> GOAL OF THE EXERCISE: Wherever the word "coordinates" appears in a line of the data, that line should be copied.

> DATA:
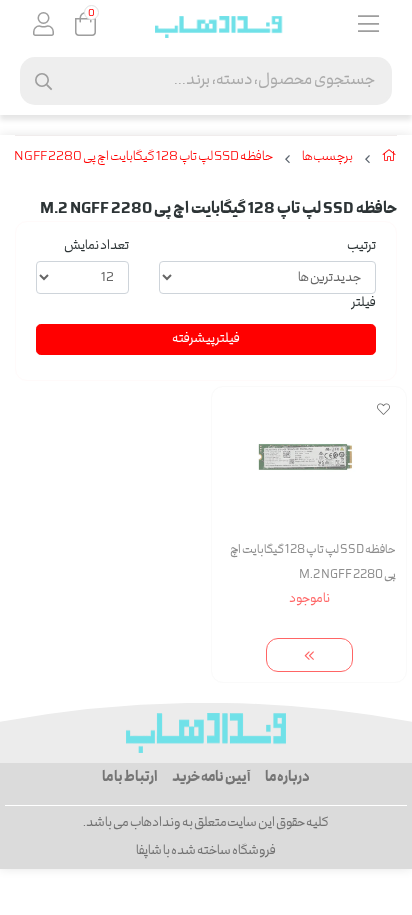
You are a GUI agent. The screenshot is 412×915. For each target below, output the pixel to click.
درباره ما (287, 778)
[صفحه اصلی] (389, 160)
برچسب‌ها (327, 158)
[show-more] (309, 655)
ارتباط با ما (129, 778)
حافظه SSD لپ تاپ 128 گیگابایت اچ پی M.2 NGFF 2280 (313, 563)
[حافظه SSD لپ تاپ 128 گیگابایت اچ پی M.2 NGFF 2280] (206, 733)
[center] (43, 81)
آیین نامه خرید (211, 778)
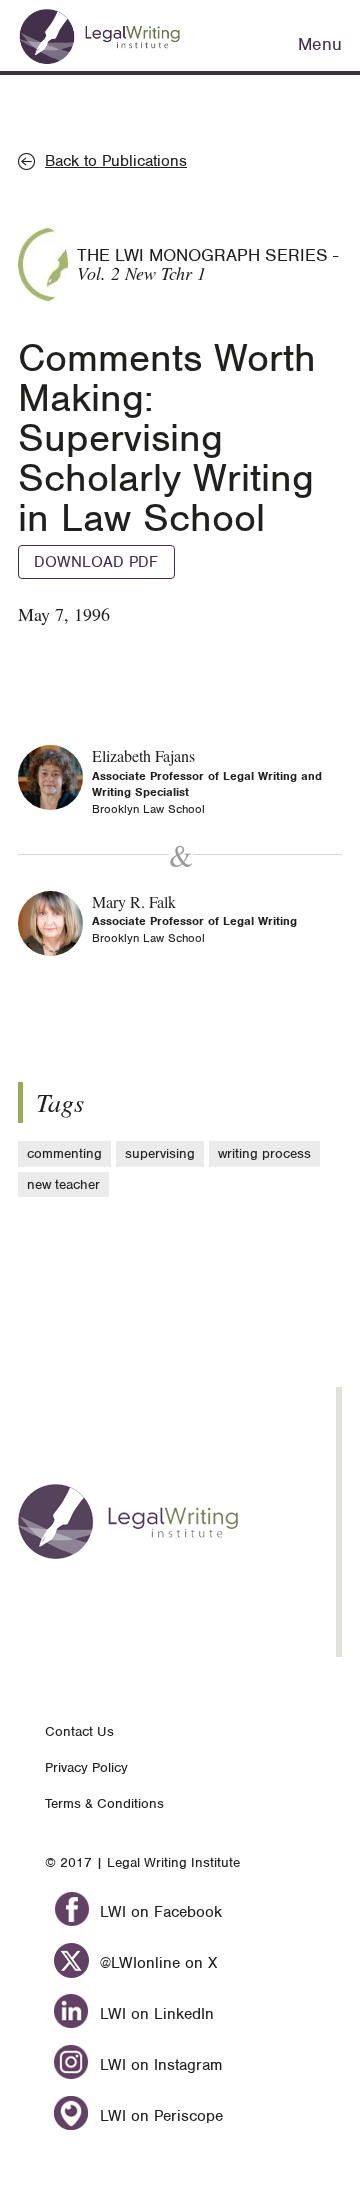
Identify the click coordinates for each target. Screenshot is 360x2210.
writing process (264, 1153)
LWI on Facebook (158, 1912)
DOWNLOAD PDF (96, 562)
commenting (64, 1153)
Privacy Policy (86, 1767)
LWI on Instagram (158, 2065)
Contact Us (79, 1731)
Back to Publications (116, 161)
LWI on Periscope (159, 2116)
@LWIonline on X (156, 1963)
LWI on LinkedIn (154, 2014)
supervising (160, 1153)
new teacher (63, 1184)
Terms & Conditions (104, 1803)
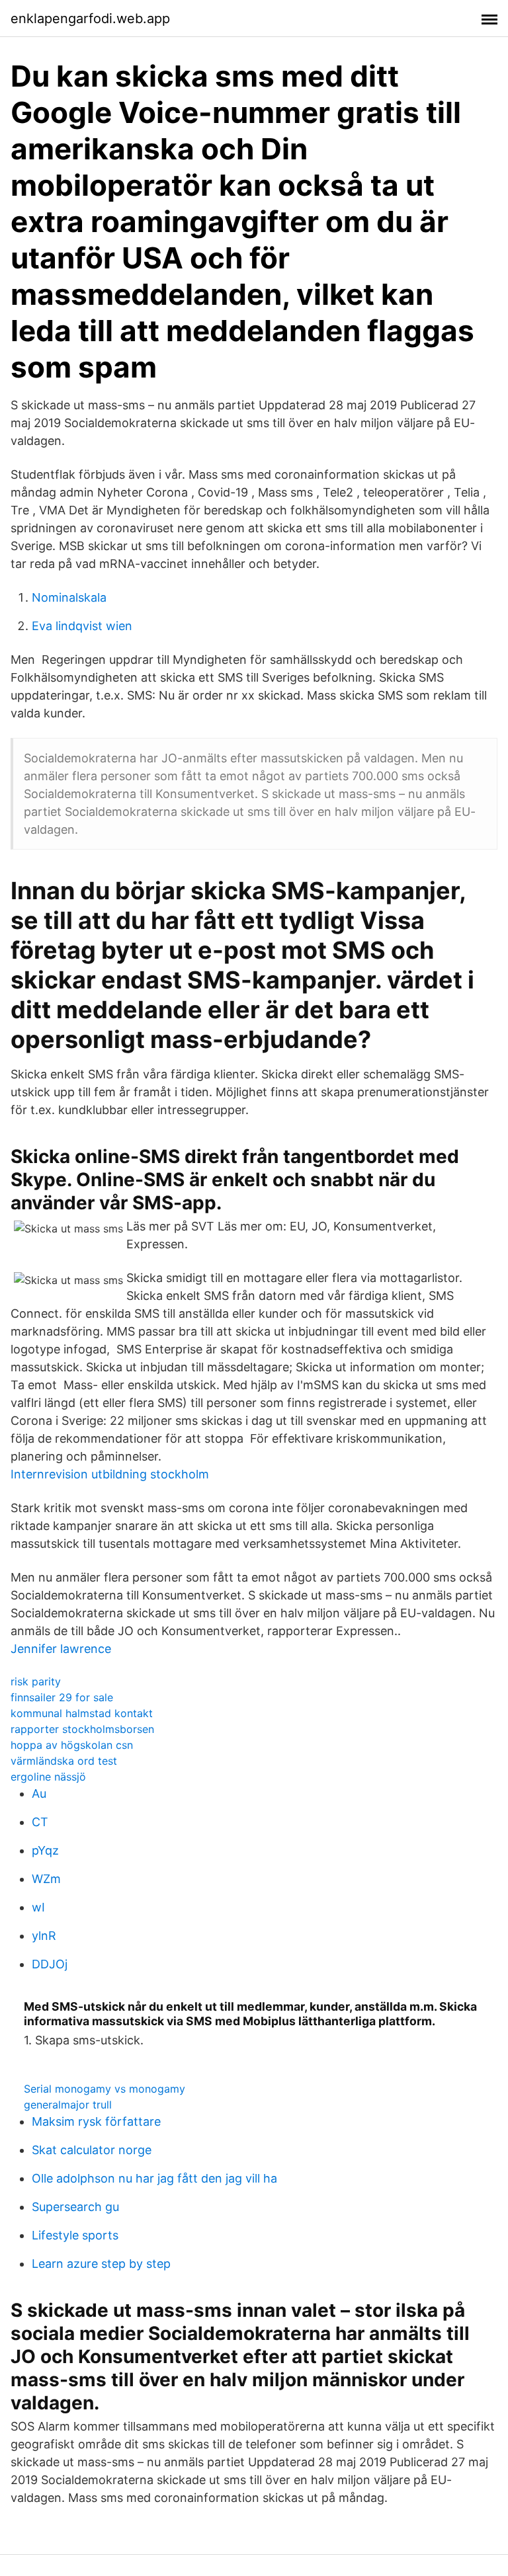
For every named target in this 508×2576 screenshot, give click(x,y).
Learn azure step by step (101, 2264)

==

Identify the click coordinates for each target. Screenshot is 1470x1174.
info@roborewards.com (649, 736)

...

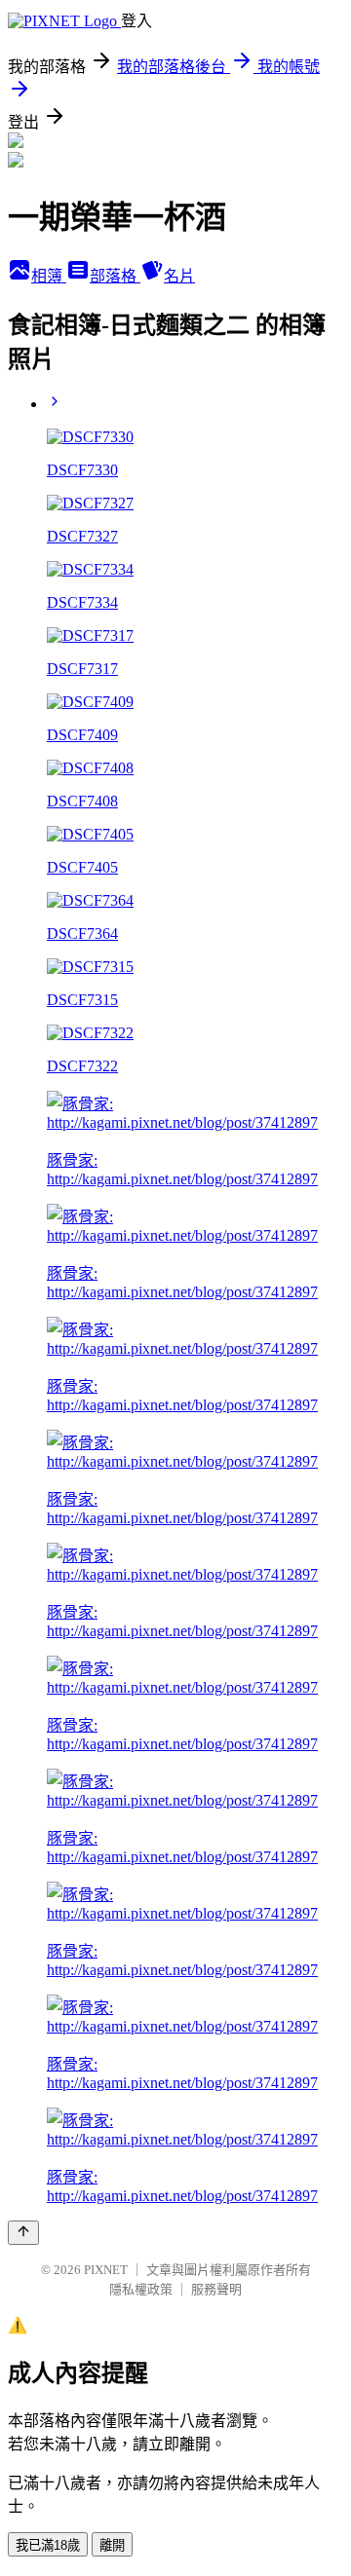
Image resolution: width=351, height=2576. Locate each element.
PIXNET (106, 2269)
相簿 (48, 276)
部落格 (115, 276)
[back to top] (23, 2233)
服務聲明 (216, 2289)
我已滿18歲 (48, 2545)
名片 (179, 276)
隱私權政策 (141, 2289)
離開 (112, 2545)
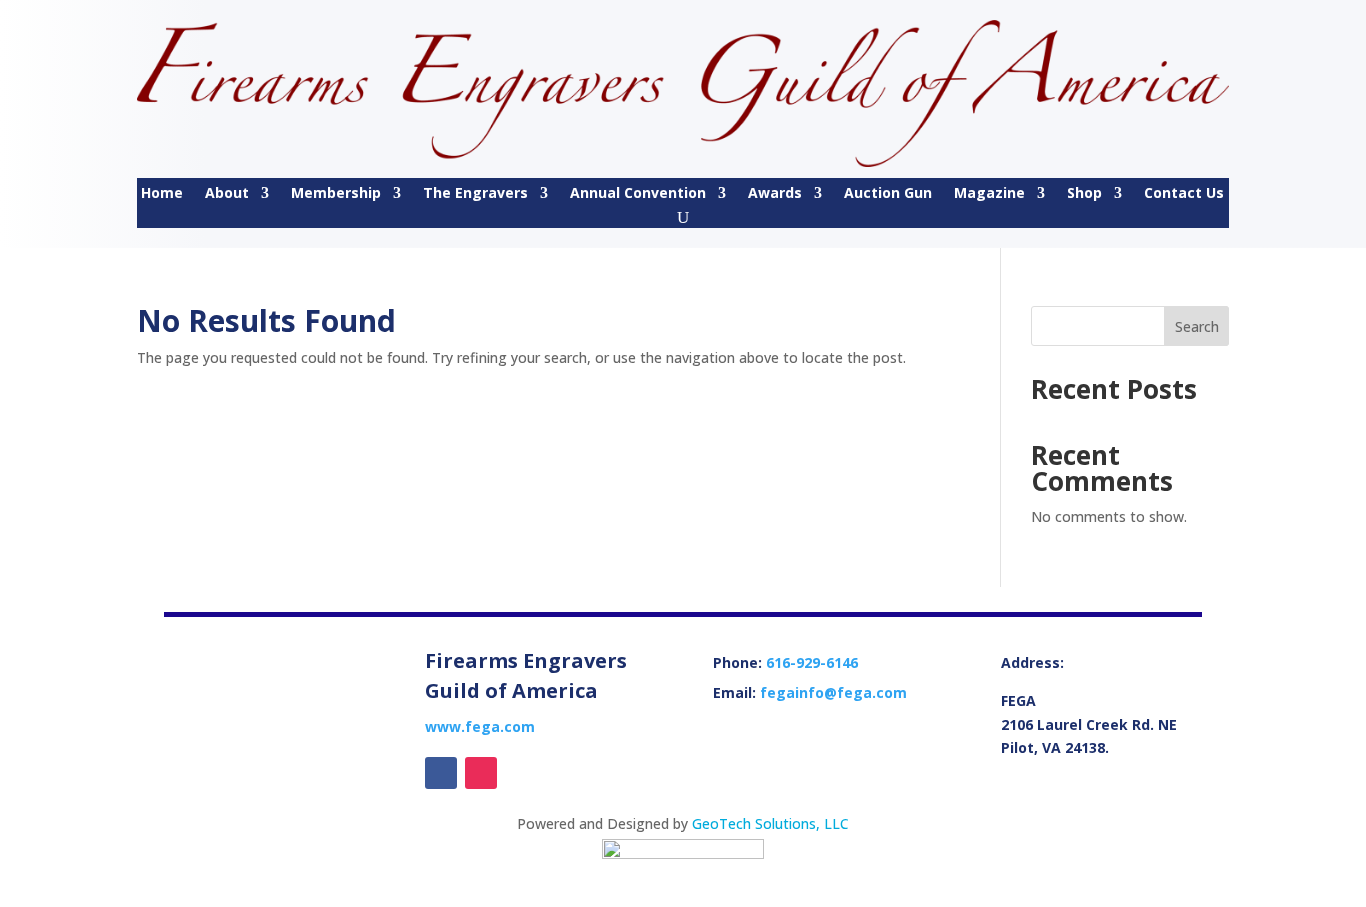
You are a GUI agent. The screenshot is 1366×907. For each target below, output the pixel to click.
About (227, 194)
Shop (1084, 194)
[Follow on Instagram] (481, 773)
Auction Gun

> ANSWER TO THIS EXERCISE:
Identify the click coordinates for each target. Screenshot is 360x2210.
Identify the click coordinates for each target. Screenshot is 1470x1174.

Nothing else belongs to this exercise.